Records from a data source
Start of Block
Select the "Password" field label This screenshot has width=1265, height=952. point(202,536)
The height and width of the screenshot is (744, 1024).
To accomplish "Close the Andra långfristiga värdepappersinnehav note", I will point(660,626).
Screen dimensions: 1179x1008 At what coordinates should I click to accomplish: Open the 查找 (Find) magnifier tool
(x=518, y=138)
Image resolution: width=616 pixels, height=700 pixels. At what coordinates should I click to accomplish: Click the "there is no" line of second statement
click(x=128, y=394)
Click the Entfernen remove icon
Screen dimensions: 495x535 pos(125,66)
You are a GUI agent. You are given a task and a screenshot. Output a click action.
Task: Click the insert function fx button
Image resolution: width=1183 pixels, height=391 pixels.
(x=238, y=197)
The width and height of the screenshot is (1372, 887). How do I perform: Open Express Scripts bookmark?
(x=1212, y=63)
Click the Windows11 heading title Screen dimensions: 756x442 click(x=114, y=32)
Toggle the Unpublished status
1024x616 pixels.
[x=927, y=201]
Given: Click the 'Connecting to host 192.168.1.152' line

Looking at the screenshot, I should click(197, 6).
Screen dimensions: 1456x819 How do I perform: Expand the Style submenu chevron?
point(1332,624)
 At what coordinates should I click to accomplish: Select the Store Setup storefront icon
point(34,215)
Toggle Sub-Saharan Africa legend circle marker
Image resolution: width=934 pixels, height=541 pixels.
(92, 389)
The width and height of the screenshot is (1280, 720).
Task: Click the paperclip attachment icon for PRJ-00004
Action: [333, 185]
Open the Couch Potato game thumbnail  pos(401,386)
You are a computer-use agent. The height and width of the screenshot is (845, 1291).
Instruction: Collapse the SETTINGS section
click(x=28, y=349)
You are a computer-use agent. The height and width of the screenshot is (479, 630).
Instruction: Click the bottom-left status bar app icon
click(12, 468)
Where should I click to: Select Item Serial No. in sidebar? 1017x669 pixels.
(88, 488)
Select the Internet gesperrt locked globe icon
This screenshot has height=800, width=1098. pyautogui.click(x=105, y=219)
End of Block
Could you give the records again, exactly as they appear?

Select the "Password" field label This screenshot has width=1265, height=952. point(202,536)
The height and width of the screenshot is (744, 1024).
To accomplish "Close the Andra långfristiga värdepappersinnehav note", I will point(660,626).
Screen dimensions: 1179x1008 At what coordinates should I click to accomplish: Open the 查找 (Find) magnifier tool
(x=518, y=138)
Image resolution: width=616 pixels, height=700 pixels. At what coordinates should I click to accomplish: Click the "there is no" line of second statement
click(x=128, y=394)
Click the Entfernen remove icon
Screen dimensions: 495x535 pos(125,66)
You are a GUI agent. You are given a task and a screenshot. Output a click action.
Task: Click the insert function fx button
Image resolution: width=1183 pixels, height=391 pixels.
(x=238, y=197)
The width and height of the screenshot is (1372, 887). How do I perform: Open Express Scripts bookmark?
(x=1212, y=63)
Click the Windows11 heading title Screen dimensions: 756x442 click(x=114, y=32)
Toggle the Unpublished status
1024x616 pixels.
[x=927, y=201]
Given: Click the 'Connecting to host 192.168.1.152' line

Looking at the screenshot, I should click(197, 6).
Screen dimensions: 1456x819 How do I perform: Expand the Style submenu chevron?
point(1332,624)
 At what coordinates should I click to accomplish: Select the Store Setup storefront icon
point(34,215)
Toggle Sub-Saharan Africa legend circle marker
Image resolution: width=934 pixels, height=541 pixels.
(92, 389)
The width and height of the screenshot is (1280, 720).
Task: Click the paperclip attachment icon for PRJ-00004
Action: [333, 185]
Open the Couch Potato game thumbnail  pos(401,386)
You are a computer-use agent. The height and width of the screenshot is (845, 1291).
Instruction: Collapse the SETTINGS section
click(x=28, y=349)
You are a computer-use agent. The height and width of the screenshot is (479, 630).
Instruction: Click the bottom-left status bar app icon
click(12, 468)
Where should I click to: Select Item Serial No. in sidebar? 1017x669 pixels.
(88, 488)
Select the Internet gesperrt locked globe icon
This screenshot has height=800, width=1098. pyautogui.click(x=105, y=219)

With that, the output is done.